**WHAT IS BEING ASKED**
An exact copy of the listing below is required, minus its pictures.

Start of INPUT DATA

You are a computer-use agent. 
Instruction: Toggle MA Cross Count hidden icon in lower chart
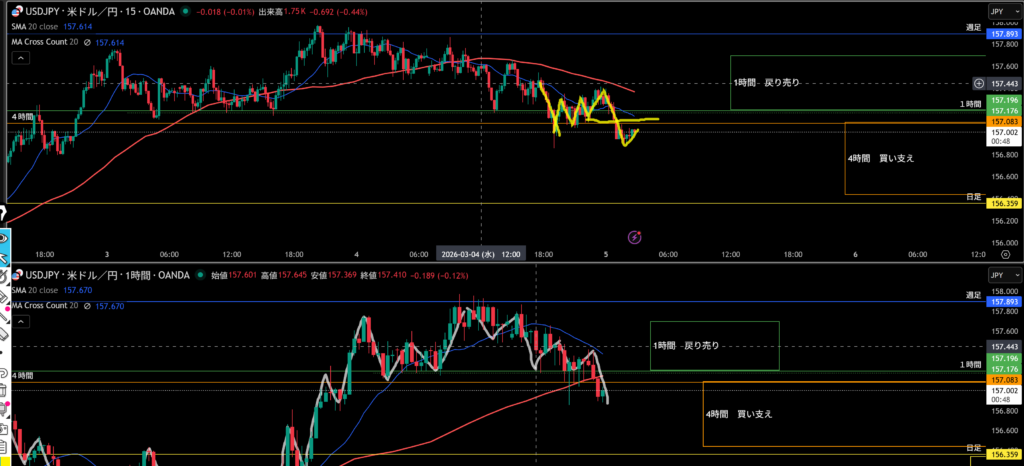87,305
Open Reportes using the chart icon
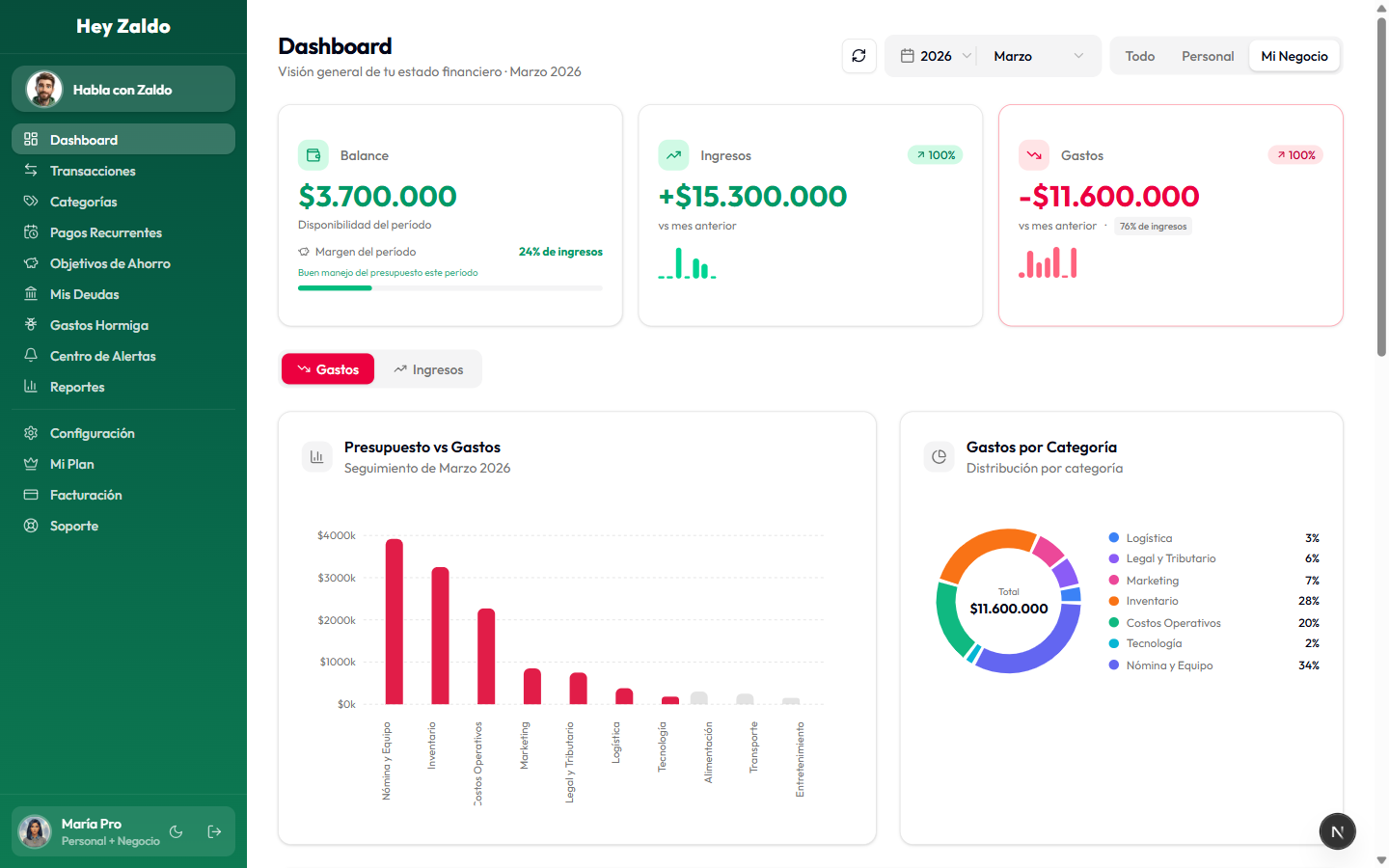The image size is (1389, 868). click(x=32, y=387)
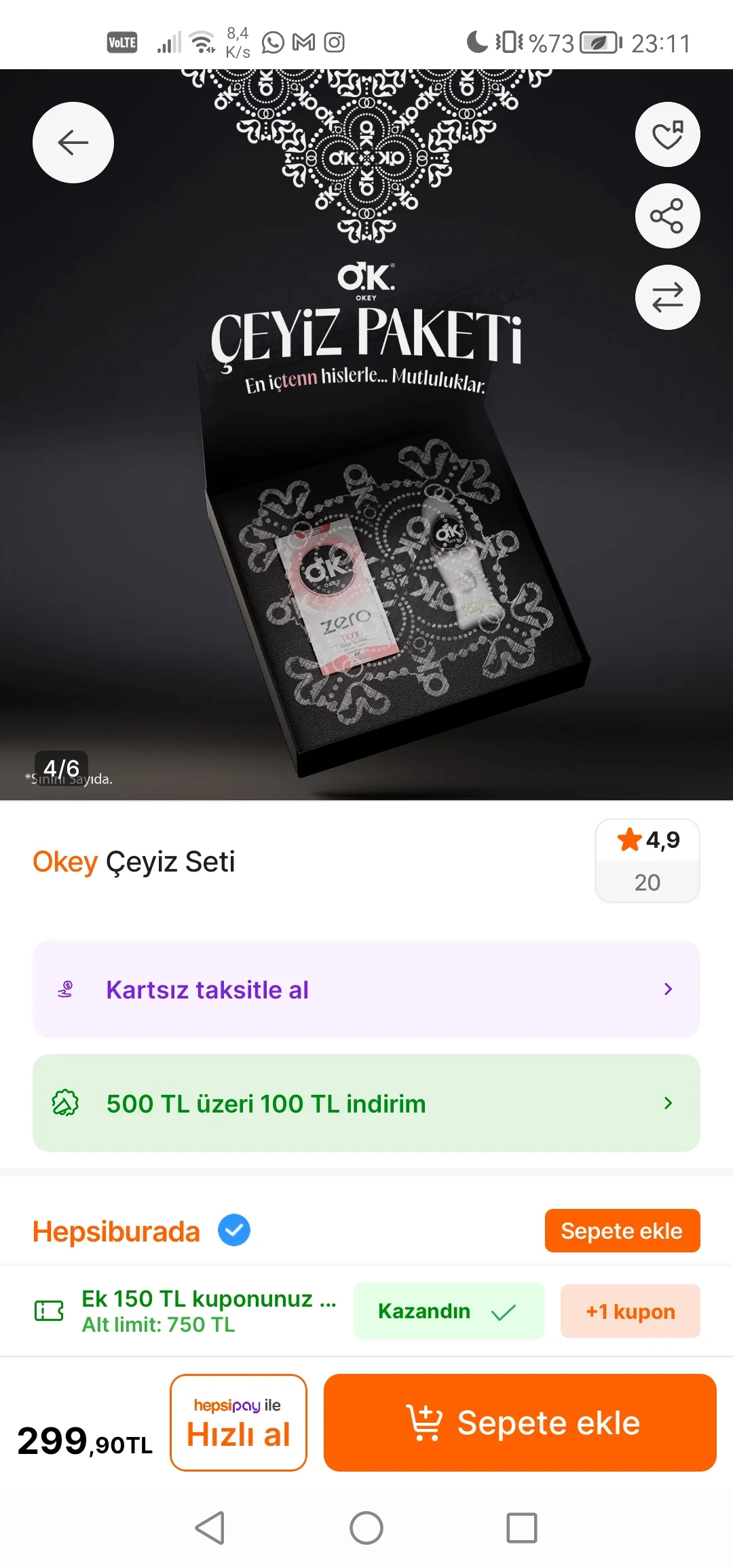Add product to favorites with heart icon

click(x=667, y=134)
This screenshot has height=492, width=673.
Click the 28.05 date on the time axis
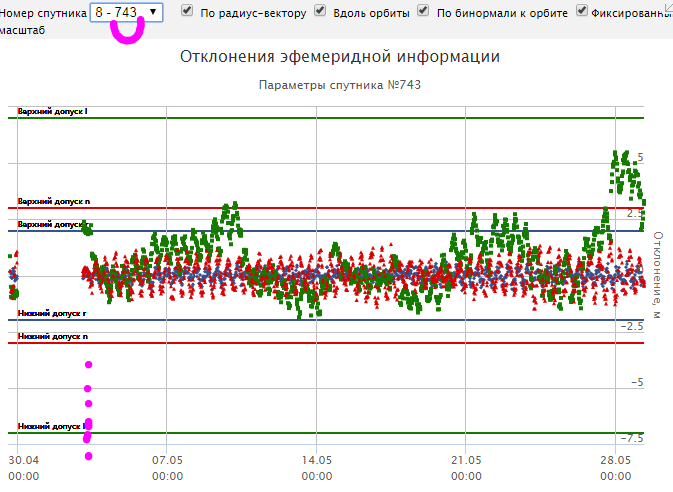pos(614,460)
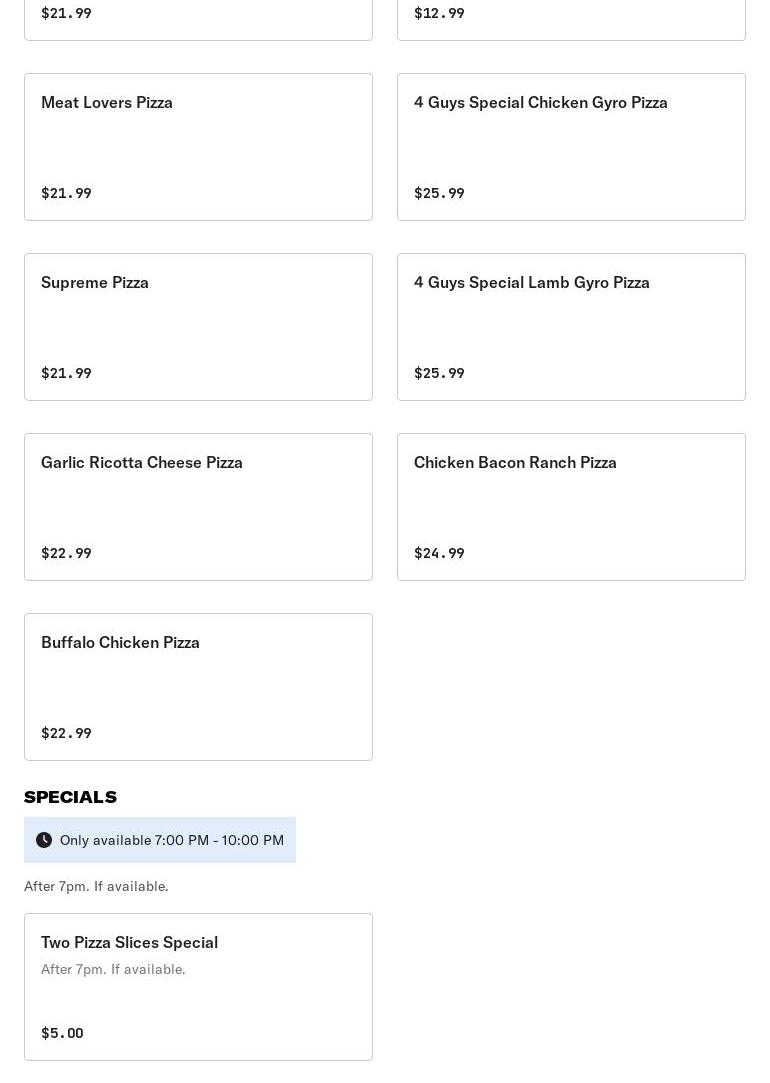Click the $21.99 price under Supreme Pizza

point(66,373)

End of INPUT DATA

**SOLUTION FOR THIS EXERCISE**
You are a computer-use agent. 
Instruction: Toggle MA Cross Count hidden icon in lower chart
87,305
Open Reportes using the chart icon
The image size is (1389, 868). click(x=32, y=387)
Add product to favorites with heart icon

click(x=667, y=134)
This screenshot has height=492, width=673.
Click the 28.05 date on the time axis
pos(614,460)
Click the $21.99 price under Supreme Pizza

point(66,373)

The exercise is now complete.